What the current establishment fears about us bicyclists is not only our freedom, but our manifested alternatives. Alternative transportation, yes, but even more - an alternative value system.
Remember the movie "Easy Rider"? Wyatt (Peter Fonda's character) tells Billy (Dennis Hopper's character) that what those antagonistic local yocals were afraid of is Billy's 'freedom'. What the current establishment fears about us bicyclists is not only our freedom, but our manifested alternatives. Alternative transportation, yes, but even more - an alternative value system. A system that is counter to the commodification of all things under corporate control. Why do you suppose society turns a blind eye to the 43,000 deaths and the hundreds of thousands of injuries annually caused by driving automobiles? Because to do otherwise would be counter-productive to the commodification of the transportation industry by General Motors, Standard Oil, et al. Look what these corporations did to the non-auto transportation system already established in Los Angeles up until, what... the 1960's? They ripped up the tracks and junked the light-rail cars, that's what they did. Just to assure that everyone would have to buy in to the expensive car culture.
Enter bicyclists. Not just kids pedalling K-Mart bikes on sidewalks. Serious adults cycling as vehicles, going to work and running errands, as well as recreation and social uses. Talk about a slap in the face to corporate America! What about that SUV dealership that can't sell us a 30 or 40 kilobuck monster with ten cup-holders and a video entertainment center? What about the oil companies who watch us pedal past their gas stations without spending a dime? What about those insurance companies that can't sell us a legally-mandated policy that costs hundreds of dollars per month? I could go on and on but I am disgusted with listing the money-grubbers already.

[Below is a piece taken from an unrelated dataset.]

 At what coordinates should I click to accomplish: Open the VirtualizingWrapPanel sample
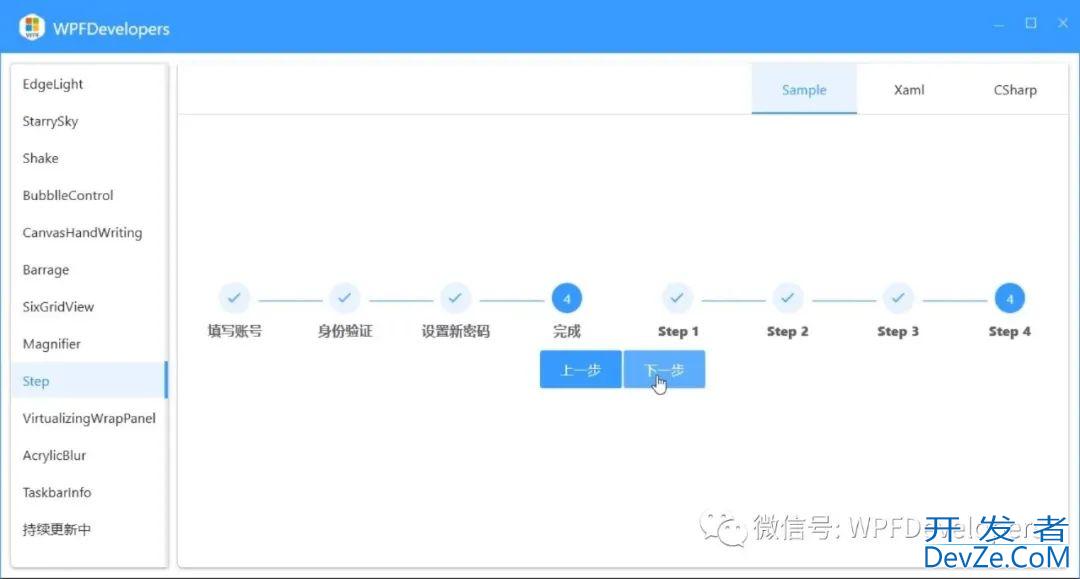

So we have our humble bikes to save us all this loot and mitigate the need for wage slavery. They are not free are they? You gotta plunk down some bucks for a nice ride, doncha? Well, no. One of the truly great things about riding a bike is that you can spend as much or as little as you want. You can build a bike from scrap parts at little or no cost. In Northeast L.A. I see bikes abandoned at the curb frequently. I pedal up the Arroyo Seco bike path and see them hurled into the channel-bottom. I pedal along the neighborhood streets and see them out with the trash on pick-up day. Yes, they are junk, but they usually have some salvageable parts on them. Or you can probably score a discarded but better bike from a friend or neighbor who had grandiose plans upon exiting the bike shop some years ago, but now just has the bike languishing on a plastic-covered hook in the back of the garage because that monster SUV with 10 cup holders and a two-ton air conditioner has become his/her second home and egocentric self-image.

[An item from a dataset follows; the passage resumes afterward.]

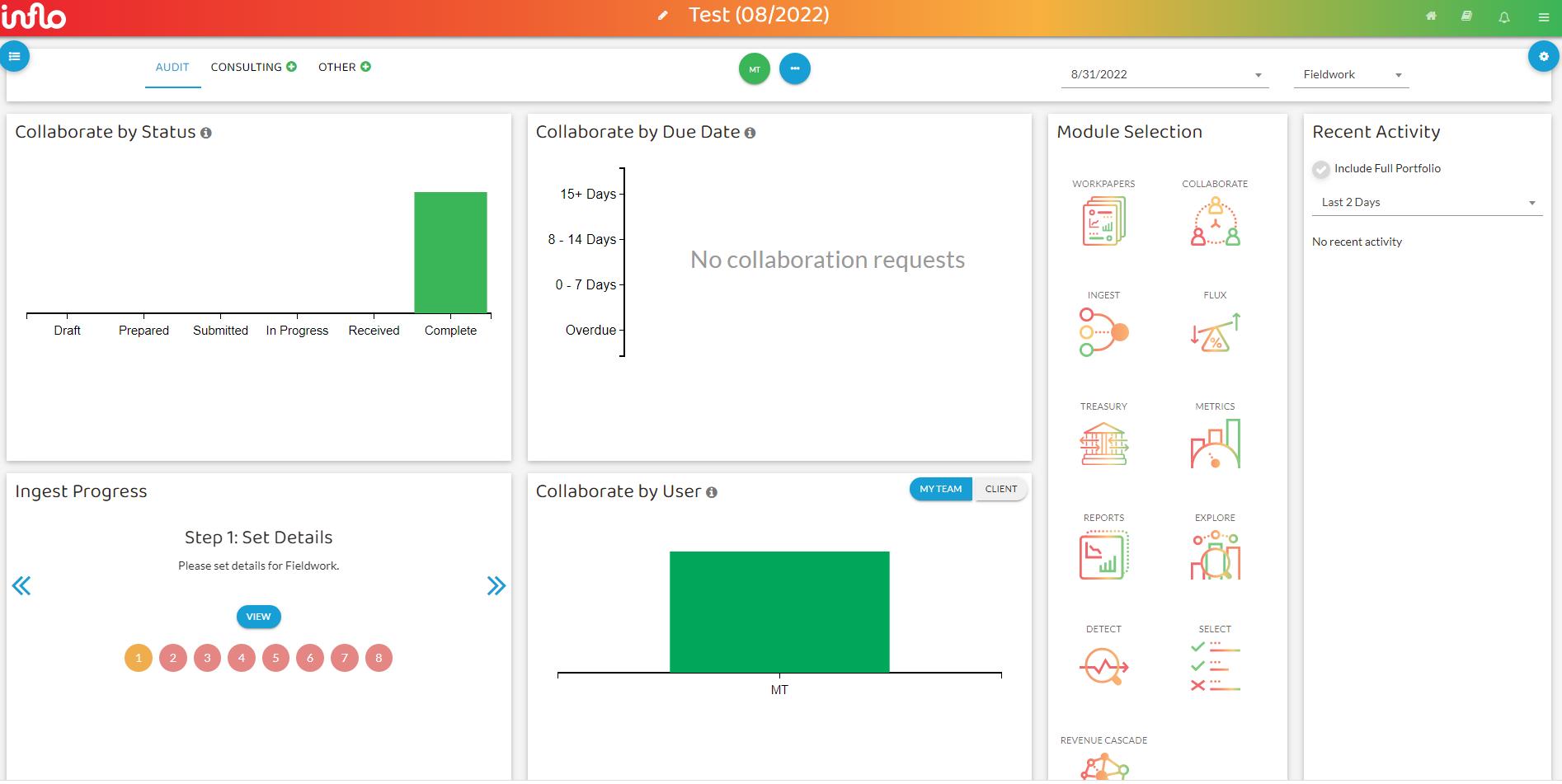
Task: Open the Collaborate module icon
Action: (1215, 223)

Imagine what an affront to our corporate consumer culture it is to silently whiz past dense traffic on a zero-cost beater bike built up from junk parts! Having opted out of car payments, insurance, fuel, maintenance, parking fees, traffic tickets, registration fees, vehicle tax, etc (all of which now amounts to 10,000 bucks per annum!), you have succeeded in de-commodifying your transportation. You rebel, you! You counter-culturist! No wonder you get honked at, screamed at, spit at, get trash thrown at you, and are looked upon as a non-conforming weirdo. Or is it fear? Is it fear by that fat, wheezing, angry, impatient, road-raged, car driver that you have somehow beat the system and can exist and be happy without the commodification of every aspect of your life?
Or if you really want to, you can go out and blow hundreds of dollars (or more) on a brand-new shiney bike. All of the above will still be true, won't it? :)
Note: The author's 'beater' was built basically from two discarded bikes. One, a 15 year old all-steel Schwinn Frontier, abandoned by a neighbor upon fleeing the country to avoid prosecution for grand-theft-auto (ironically, an employee of an SUV dealership). The other a kid's 20 inch mountain bike left out with the trash. Tossed into the mix were a slightly damaged saddle donated by a LBS, take-off parts from prior bike upgrades, a 35 year-old pair of steel toe-clips, and a pair of Italian motorcycle handlebar grips gleaned from a dealer's obsolete parts inventory. Only purchased new parts are tires and tubes.